Data shown:
———

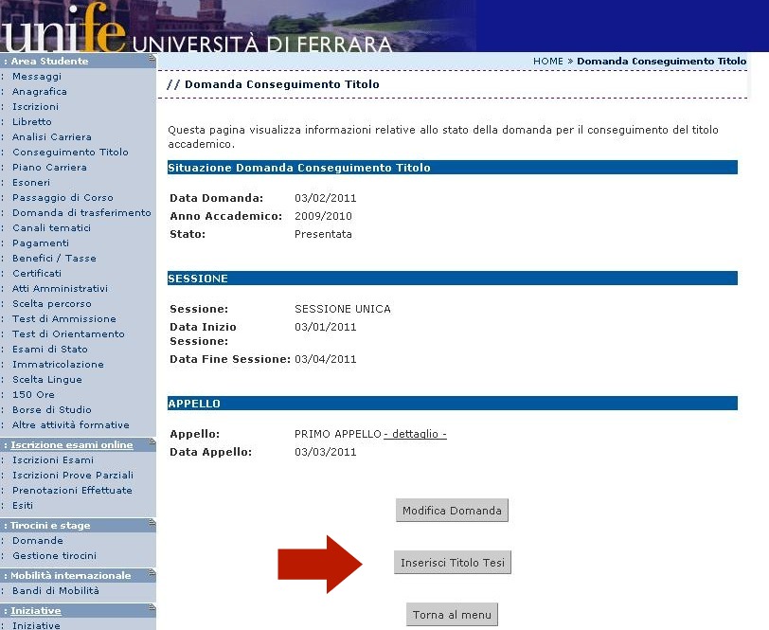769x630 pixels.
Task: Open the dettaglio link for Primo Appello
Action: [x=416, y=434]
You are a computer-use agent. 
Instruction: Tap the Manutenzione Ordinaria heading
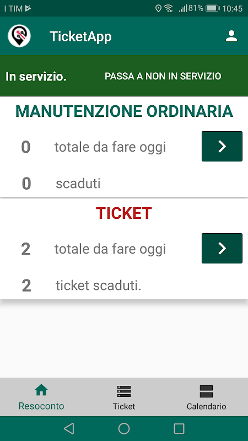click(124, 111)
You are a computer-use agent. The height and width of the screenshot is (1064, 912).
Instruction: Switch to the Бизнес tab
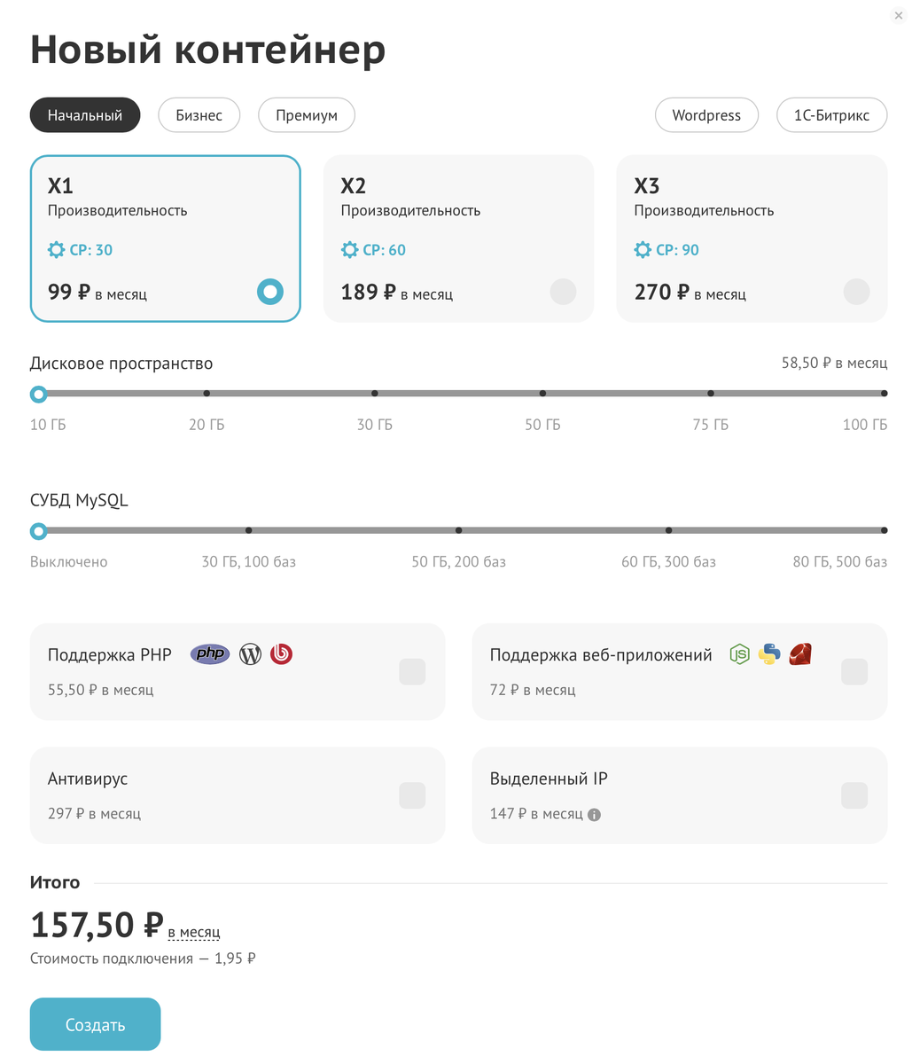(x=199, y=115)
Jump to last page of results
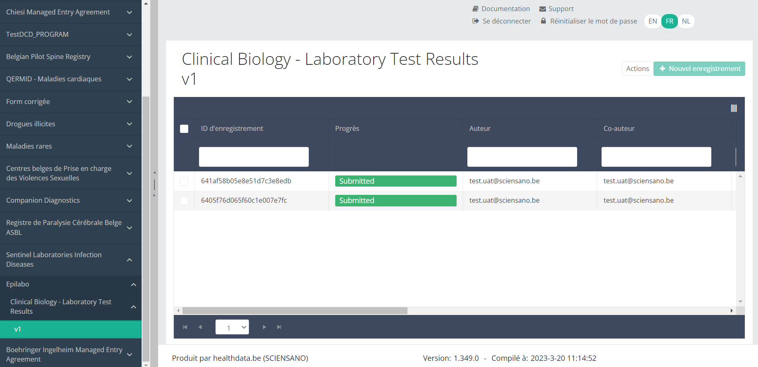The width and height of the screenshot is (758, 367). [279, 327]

———

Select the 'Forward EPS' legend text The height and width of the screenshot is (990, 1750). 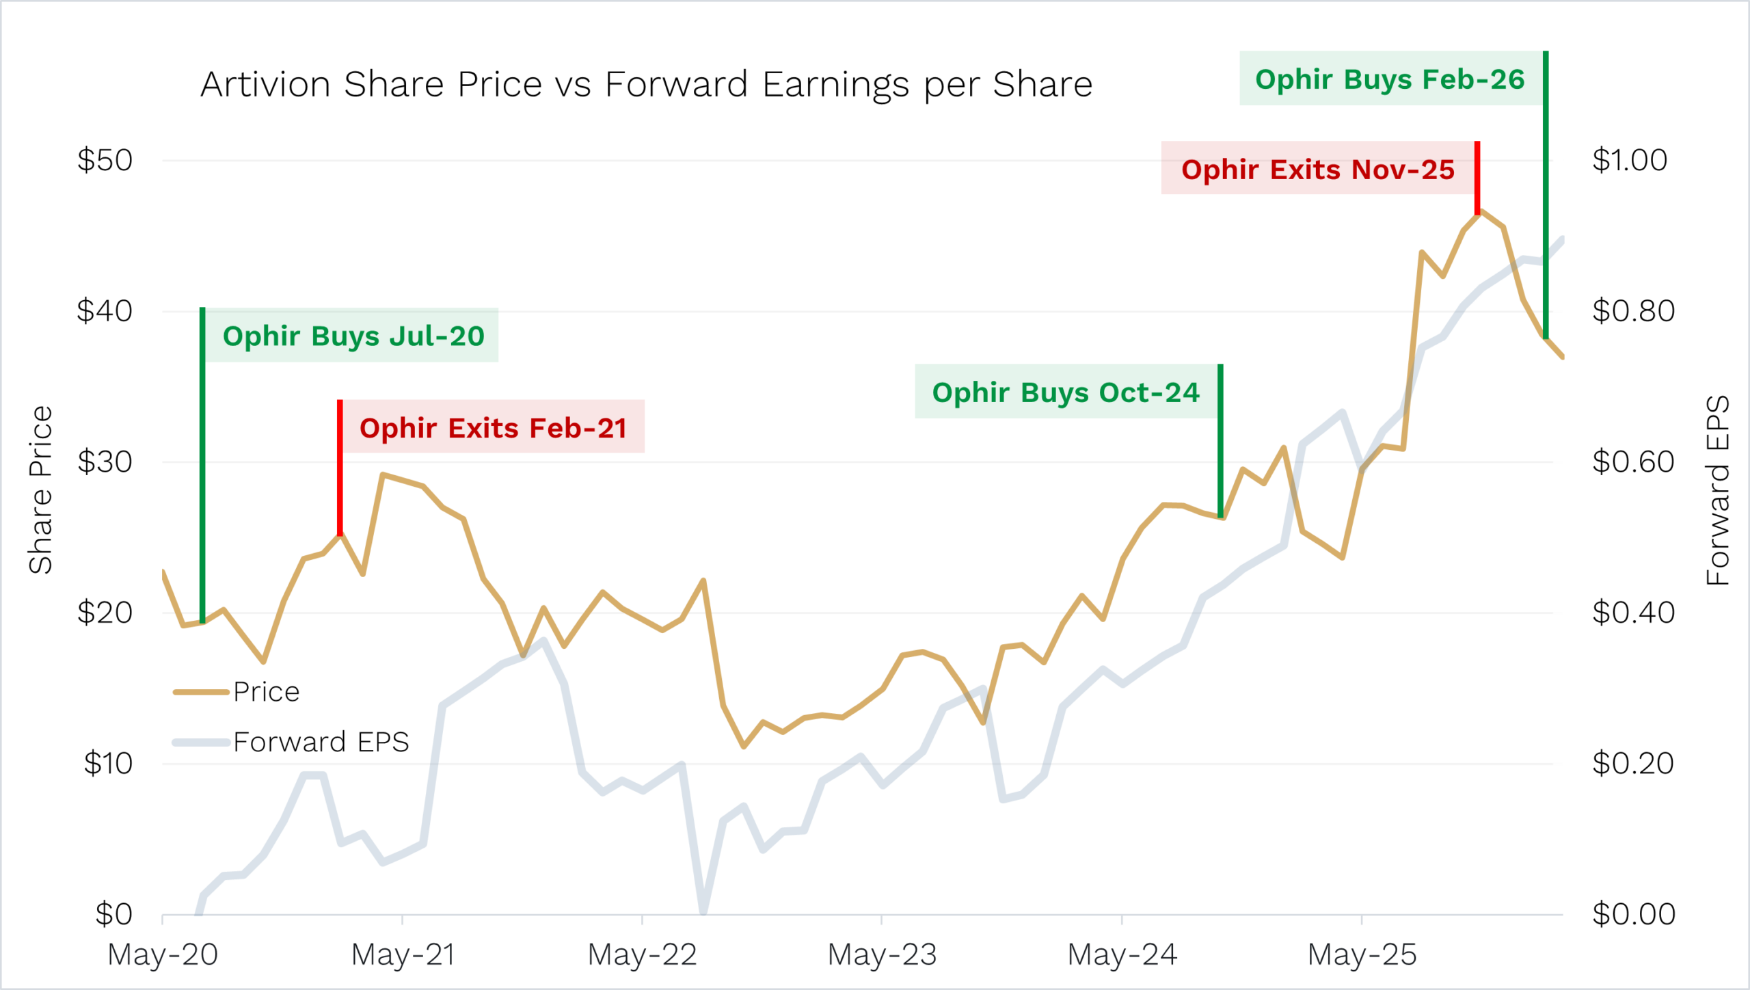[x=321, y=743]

———

Exercise directions:
Present each line from the listing that holds the string "computer".

Solution to this task:
You are a computer-use agent. 
You are a computer-use agent. The height and width of the screenshot is (1064, 912).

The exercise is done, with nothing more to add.